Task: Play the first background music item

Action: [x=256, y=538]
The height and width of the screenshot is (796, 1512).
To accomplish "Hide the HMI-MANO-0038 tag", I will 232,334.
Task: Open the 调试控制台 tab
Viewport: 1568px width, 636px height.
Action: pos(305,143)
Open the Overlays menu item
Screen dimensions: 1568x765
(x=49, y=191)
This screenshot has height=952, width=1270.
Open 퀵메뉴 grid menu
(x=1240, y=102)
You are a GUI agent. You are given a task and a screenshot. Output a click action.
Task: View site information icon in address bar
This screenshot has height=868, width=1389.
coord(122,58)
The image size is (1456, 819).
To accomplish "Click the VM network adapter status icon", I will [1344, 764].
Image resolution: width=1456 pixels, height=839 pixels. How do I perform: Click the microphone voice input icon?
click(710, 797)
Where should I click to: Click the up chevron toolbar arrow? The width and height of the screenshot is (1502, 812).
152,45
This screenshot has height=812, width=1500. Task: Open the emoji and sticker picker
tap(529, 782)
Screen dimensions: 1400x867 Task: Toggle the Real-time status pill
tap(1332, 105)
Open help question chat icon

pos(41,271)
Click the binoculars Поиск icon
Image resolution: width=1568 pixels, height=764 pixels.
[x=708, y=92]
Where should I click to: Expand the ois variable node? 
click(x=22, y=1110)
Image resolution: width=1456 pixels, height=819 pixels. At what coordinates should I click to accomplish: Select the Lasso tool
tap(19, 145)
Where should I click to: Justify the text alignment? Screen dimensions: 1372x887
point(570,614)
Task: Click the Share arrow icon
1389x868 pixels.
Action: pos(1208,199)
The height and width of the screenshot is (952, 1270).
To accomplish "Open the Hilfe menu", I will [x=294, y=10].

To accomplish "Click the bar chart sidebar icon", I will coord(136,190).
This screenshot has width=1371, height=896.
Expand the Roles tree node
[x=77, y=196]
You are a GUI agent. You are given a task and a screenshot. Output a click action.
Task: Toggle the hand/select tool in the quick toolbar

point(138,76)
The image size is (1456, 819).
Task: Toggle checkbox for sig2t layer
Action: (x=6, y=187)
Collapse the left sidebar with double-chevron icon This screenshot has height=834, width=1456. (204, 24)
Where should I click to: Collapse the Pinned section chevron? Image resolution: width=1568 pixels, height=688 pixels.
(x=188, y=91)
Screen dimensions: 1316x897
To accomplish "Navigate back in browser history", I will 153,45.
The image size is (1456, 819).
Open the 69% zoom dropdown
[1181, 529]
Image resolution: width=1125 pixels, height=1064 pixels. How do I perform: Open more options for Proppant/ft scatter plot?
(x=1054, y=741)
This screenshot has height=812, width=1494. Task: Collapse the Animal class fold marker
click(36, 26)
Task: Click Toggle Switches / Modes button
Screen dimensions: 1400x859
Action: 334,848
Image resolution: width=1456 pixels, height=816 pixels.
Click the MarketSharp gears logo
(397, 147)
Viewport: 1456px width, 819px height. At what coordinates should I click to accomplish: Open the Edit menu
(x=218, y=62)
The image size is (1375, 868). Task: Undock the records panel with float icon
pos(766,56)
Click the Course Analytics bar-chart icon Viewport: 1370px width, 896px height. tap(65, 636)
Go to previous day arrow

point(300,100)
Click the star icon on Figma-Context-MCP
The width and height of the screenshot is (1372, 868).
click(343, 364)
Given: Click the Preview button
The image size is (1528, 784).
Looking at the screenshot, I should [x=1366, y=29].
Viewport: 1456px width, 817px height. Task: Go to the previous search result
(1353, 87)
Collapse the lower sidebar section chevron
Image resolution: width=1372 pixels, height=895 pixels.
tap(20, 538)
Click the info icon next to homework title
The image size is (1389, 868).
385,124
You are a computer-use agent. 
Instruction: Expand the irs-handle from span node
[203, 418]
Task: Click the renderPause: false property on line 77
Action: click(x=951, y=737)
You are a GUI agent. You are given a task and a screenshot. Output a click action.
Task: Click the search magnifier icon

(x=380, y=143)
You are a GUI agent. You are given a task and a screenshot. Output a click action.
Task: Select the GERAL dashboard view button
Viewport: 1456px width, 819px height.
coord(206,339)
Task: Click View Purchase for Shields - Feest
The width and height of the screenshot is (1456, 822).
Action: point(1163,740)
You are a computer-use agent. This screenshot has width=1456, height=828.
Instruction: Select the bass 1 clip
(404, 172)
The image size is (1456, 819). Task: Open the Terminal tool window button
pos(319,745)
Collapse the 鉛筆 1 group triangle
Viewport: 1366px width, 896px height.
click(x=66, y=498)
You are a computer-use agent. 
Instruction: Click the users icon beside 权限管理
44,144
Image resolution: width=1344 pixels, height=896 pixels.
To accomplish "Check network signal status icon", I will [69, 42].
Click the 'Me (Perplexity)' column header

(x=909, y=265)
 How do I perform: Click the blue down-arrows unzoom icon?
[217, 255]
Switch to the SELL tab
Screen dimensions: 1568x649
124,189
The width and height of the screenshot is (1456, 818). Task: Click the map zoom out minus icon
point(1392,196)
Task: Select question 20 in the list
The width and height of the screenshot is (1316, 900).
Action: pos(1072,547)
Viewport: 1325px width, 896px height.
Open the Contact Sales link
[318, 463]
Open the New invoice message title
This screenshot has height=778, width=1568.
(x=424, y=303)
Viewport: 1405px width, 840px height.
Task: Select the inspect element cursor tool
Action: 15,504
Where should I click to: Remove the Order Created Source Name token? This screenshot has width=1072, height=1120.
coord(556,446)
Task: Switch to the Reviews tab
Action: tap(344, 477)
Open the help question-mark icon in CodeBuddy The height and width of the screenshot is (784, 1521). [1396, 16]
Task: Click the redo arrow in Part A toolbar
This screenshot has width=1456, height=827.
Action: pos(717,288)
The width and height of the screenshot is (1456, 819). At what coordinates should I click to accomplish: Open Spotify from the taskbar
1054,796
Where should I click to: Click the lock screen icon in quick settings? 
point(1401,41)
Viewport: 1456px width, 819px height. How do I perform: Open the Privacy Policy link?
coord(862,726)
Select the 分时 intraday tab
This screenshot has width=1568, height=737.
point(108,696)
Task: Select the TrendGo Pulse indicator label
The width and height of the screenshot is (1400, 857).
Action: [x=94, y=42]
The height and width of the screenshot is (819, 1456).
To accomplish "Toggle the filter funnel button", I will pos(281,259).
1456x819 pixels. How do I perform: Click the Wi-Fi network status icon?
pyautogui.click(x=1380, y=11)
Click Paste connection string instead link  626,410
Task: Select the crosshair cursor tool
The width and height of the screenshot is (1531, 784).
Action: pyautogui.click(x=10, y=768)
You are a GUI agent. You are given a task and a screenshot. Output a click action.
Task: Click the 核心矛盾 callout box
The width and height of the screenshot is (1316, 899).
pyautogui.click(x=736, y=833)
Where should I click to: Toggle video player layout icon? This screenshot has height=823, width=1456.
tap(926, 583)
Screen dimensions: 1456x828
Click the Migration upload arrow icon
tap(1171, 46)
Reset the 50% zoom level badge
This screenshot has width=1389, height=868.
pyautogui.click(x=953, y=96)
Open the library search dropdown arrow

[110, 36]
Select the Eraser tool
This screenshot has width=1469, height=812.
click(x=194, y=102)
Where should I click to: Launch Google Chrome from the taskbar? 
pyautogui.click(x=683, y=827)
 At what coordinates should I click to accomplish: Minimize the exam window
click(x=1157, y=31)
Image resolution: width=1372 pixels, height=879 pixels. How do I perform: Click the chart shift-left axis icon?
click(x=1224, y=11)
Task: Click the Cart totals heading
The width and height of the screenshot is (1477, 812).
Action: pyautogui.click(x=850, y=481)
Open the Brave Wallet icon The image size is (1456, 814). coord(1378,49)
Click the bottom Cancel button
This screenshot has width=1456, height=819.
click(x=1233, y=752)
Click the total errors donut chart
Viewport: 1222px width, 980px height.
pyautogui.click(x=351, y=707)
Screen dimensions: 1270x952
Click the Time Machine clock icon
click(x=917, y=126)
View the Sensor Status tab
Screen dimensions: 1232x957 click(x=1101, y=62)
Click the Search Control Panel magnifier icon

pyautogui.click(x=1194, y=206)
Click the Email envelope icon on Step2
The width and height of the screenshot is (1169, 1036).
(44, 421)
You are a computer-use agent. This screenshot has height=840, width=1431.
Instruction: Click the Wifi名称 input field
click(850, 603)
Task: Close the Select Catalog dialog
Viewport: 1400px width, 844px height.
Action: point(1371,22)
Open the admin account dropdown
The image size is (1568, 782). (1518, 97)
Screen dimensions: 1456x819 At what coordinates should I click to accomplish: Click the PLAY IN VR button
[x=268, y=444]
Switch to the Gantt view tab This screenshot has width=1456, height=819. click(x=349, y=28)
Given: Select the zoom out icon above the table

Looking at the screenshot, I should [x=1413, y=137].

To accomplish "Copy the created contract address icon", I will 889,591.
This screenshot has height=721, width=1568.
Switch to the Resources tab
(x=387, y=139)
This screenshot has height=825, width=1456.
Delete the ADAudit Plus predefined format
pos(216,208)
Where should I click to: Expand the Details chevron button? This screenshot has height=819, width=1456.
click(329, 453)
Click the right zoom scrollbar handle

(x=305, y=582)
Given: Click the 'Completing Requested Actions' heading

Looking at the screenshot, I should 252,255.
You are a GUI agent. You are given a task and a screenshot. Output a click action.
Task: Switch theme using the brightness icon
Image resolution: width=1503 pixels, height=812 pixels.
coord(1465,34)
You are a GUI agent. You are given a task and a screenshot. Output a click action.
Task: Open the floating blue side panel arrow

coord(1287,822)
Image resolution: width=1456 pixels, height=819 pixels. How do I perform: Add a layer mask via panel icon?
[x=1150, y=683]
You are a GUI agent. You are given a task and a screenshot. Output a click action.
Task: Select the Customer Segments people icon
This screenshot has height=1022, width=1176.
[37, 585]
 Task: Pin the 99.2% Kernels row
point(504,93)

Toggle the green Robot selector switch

++++++++

◆ WHAT YOU HAVE TO DO ◆
Copy out all lines above that include the string "address".

◆ TASK ANSWER ◆
Task: View site information icon in address bar
To accomplish "Copy the created contract address icon", I will 889,591.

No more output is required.